Exercise
Exactly the lines from the one containing "Image resolution: width=725" through the end of the data, and nothing more, should be retyped; pictures stay out.

++++ Given entries ++++

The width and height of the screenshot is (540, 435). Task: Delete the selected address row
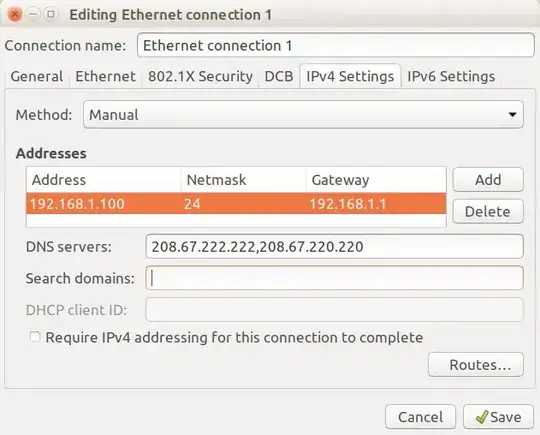coord(488,211)
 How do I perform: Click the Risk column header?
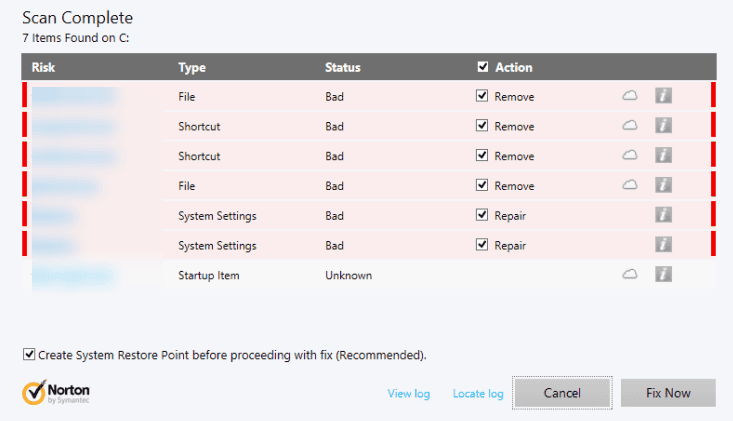click(x=43, y=67)
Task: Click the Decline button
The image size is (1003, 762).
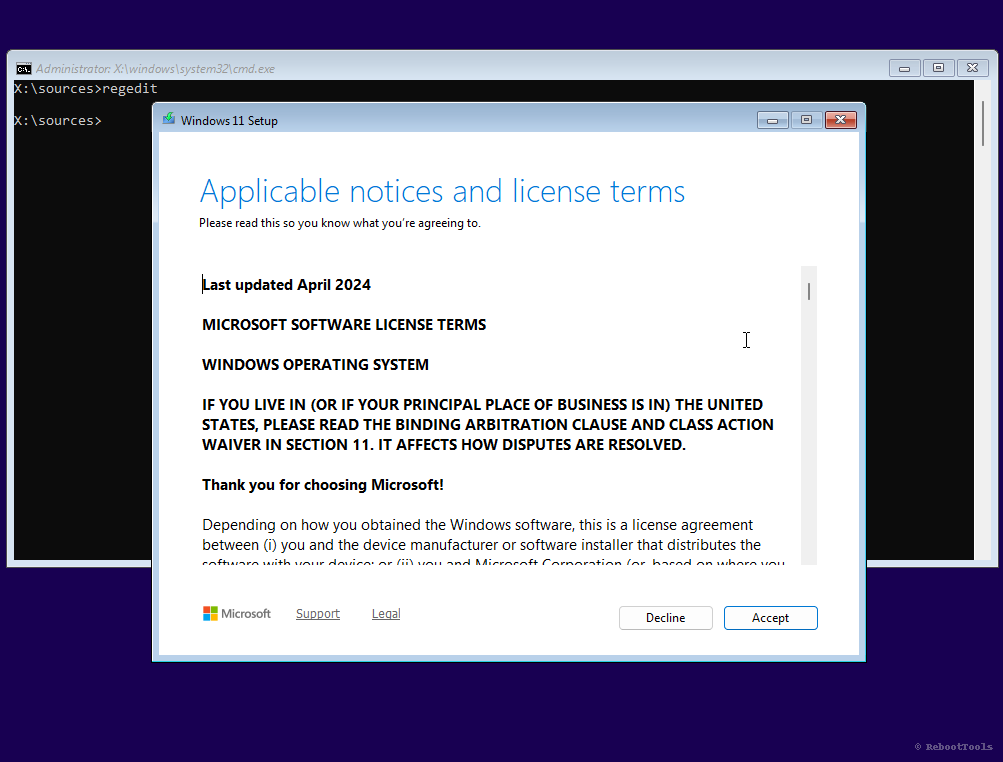Action: (665, 617)
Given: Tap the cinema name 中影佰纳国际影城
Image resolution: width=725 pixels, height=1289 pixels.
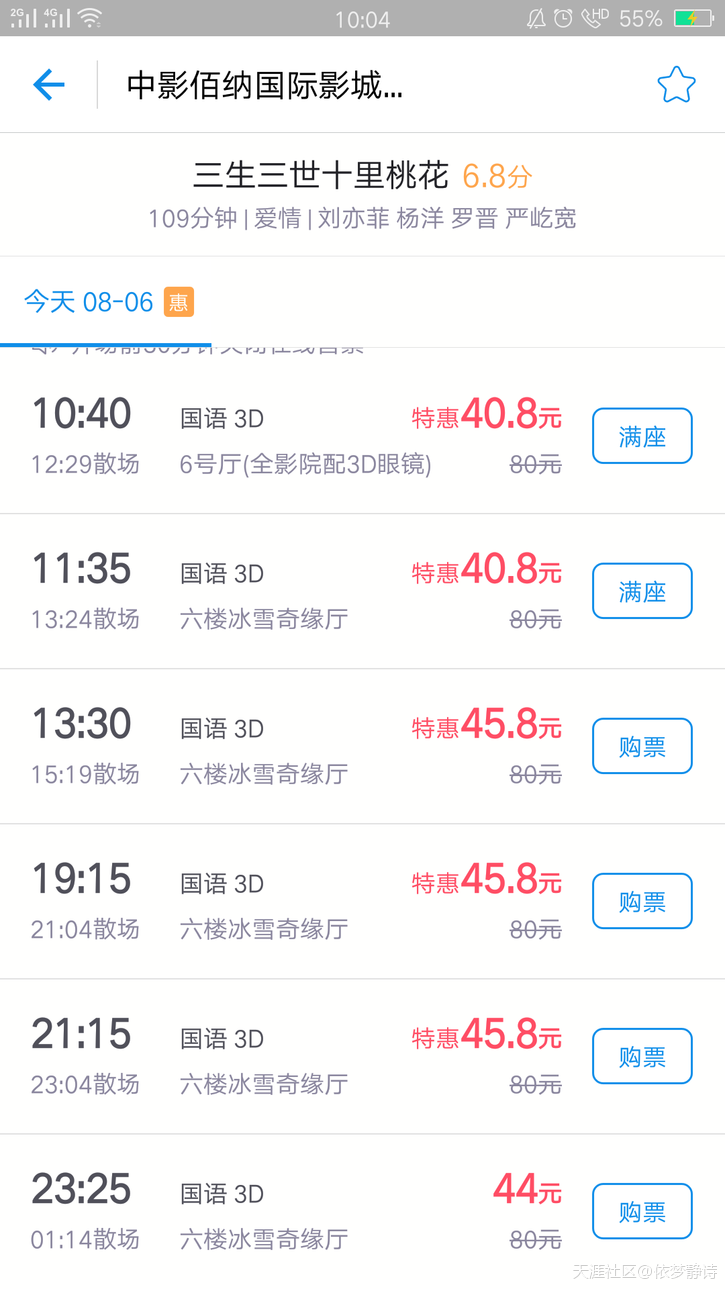Looking at the screenshot, I should 265,86.
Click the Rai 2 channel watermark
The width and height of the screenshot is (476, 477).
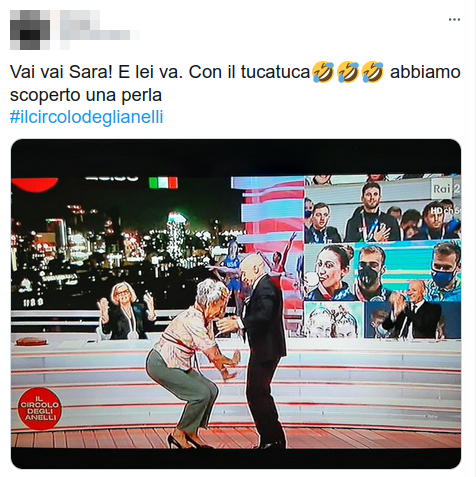click(447, 189)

++++

Response for this exercise
Image resolution: width=725 pixels, height=1289 pixels.
Looking at the screenshot, I should 265,86.
Click the Rai 2 channel watermark
The width and height of the screenshot is (476, 477).
click(447, 189)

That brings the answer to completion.